In 1995: His Holiness announced that a Temple dedicated to Lord Venkateswara would be built in the Mysore Datta Peetham premises. His Holiness further announced that the facility , when completed, should serve as an institute for training priests in the formal and proper way of offering services to the deity. Various rituals that have to be performed from dawn to dusk in a temple. "This is urgently needed in our country" declared His Holiness. As the temple building involved several departments of skilled artisans, a committee called "Sri Venkateswara Agama Shikshana Kendra" was constituted . This commiittee is in overall incharge of the development of the temple complex. Devotees took this announcement as a Blessing. His Holiness envisaged a temple complex consisting of the Maha Sannidhanam of Lord Venkateswara along with separate shrines fo Goddess Padmavathy Devi, Ganapati, Dhanvanthari (the God of Ayurveda, God of health), Navagraha ( full sized Navagraha idols with each planet god having separate Pradakshina Marga), These temples would be accessable from a huge Sabha Mantapa. The complex would also contain Yaga Shala, Asthana Mantapa (to conduct temple ceremonies), kitchen to prepare prasadam, quarters for the priest, cook and manager.


With this master plan in hand, we approached Vidwan Sri. Ananta Padmanabha Acharya, an octegenerian pundit, reknowned for his mastery in Vaikhanasa Agama ( the Agama scripture, that deals in the science of building, maintaining and services for a Vishnu or Vishnu related temple). An ardent devotee of His Holiness for over a decade, he readily accepted and prepared the dimension, selected the appropriate site for the temple complex in Mysore Peetham.

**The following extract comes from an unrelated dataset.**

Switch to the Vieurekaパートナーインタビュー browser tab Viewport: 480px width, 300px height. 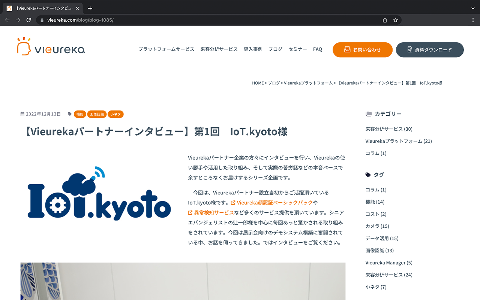click(41, 8)
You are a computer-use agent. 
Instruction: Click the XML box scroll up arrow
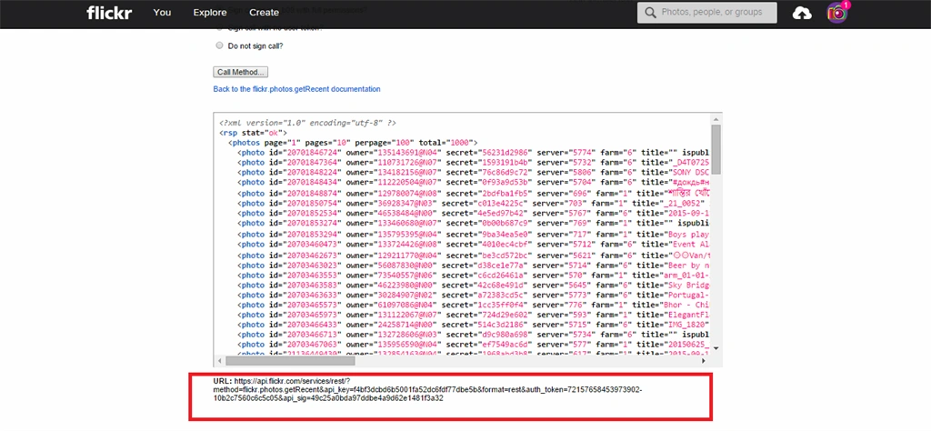click(716, 117)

As instructed by His Holiness, two sets of Venkateswara and Padmavathy idols were ordered. One set has been sculpted and supplied by Allagadda Sthapathy of Andhra Pradesh . The sthapathy has won President’s award for art. The second set has been sculpted by Kanakarathinam Sthapathy of Thiru Murugan Poondi. His Holiness decided that a Ganapati idol presented by a devotee from Orissa state in 1993, be used for the Ganapati temple. A well known Ayurvedic doctor from Mysore had gifted to the Peetham, a Dhanvantari idol a few years ago. That will be used for the Dhanvanthari temple.


Sri. Muttu Kannan, a venerated stone sculptor from Shiva Ganga region in Tamil Nadu state was appointed as the chief stone sculptor. He visited several stone quarries in Karnataka state to check the quality and the sculpt worthiness of the stone. He selected a quarry in Avala Halli, a tiny village near Kanakapura.


As the stone supply commenced, Sri. Muttu Kannan brought a band of stone sculptors from his native village, Shiva Ganga. Numbering about forty, they have constructed their working shed, their own smeltry to prepare the chisels, hammers, etc. (Mind that a sharp chisel lasts only sixty sconds of sculpting).


The plans of architectural features of the temple , as designed by Sri. Padmanabhacharya, were effected in brick and mortar by renowned Sthapathy, Sri. John Babu of Andhra Pradesh. His task also involved the construction of Gopurams of the temples and the Raja Gopuram towering sixty feet in the air.


The Dhwaja Sthambham, needed a teak wood tree, measuring not less then sixty feet in length and not less than 100 cms in circumference at the base. A tree was located in a remote forest in Kerala and was shifted to the temple premises. A band of carpenters seasoned the tree and shaped it in to a Dhwaja Sthambham.


All the constructions have been professionally designed and executed by a reputed civil construction company under the watchful supervision of devotee engineers.
The temple is slated to be ready for Prana Pratishthapanam and Kumbhabhishekan 23rd June, 1999.